It may be better to have fewer quality trees than a larger quantity of not-so-great trees. Forests can seem much like gardens; weeds can quickly take over. Vegetation aggressively occupies any available growing space, so the only way to alter the forest, or control its composition, is by killing undesirable trees and vegetation.
As paradoxical as it may seem, the primary way to improve forested wildlife habitat is to carefully destroy certain parts of it. This “weeding” process as applied to mature stands of trees is known as Timber Stand Improvement (TSI).

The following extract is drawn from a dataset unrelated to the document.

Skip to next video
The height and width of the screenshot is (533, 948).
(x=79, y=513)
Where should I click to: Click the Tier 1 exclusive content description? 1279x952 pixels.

Apply TSI in one of four methods to maximize its potential for wildlife:
1. Manage for mast producing species to provide food for wildlife
- enhance the quality of these beneficial trees by using TSI to reduce woody underbrush
- remove less desirable species, such as sweetgum, elm, cherry and cedar, which compete with the mast trees for water and nutrients
- less competition means more resources, and better, more dependable mast production
HOW TO: In small areas (an acre or less), remove smaller trees and shrubs using bush axes, loppers, chain saws and a lot of elbow grease. Use a hand or backpack sprayer to apply herbicide to the cut stumps to limit resprouts, which can be a problem with hardwoods.
2. Get your hands dirty
- try girdling, severing the bark and cambium entirely around the trunk to quickly get rid of undesirable species
- use the hack-and-squirt technique by hacking the tree with an axe and squirting it with herbicide for faster results
- both methods are easier than completely removing trees
3. Cover a lot of ground mechanically
- bush hogging can be used to clear smaller saplings and bushes
- heavy-duty mulchers are more effective on larger trees and brush
4. Remove invasives
- use your hands or mechanical devices to rid land of invasive species which choke out open wildlife habitat
Try TSI on one of your favorite spots and see the benefits of better mast, better browse and more game.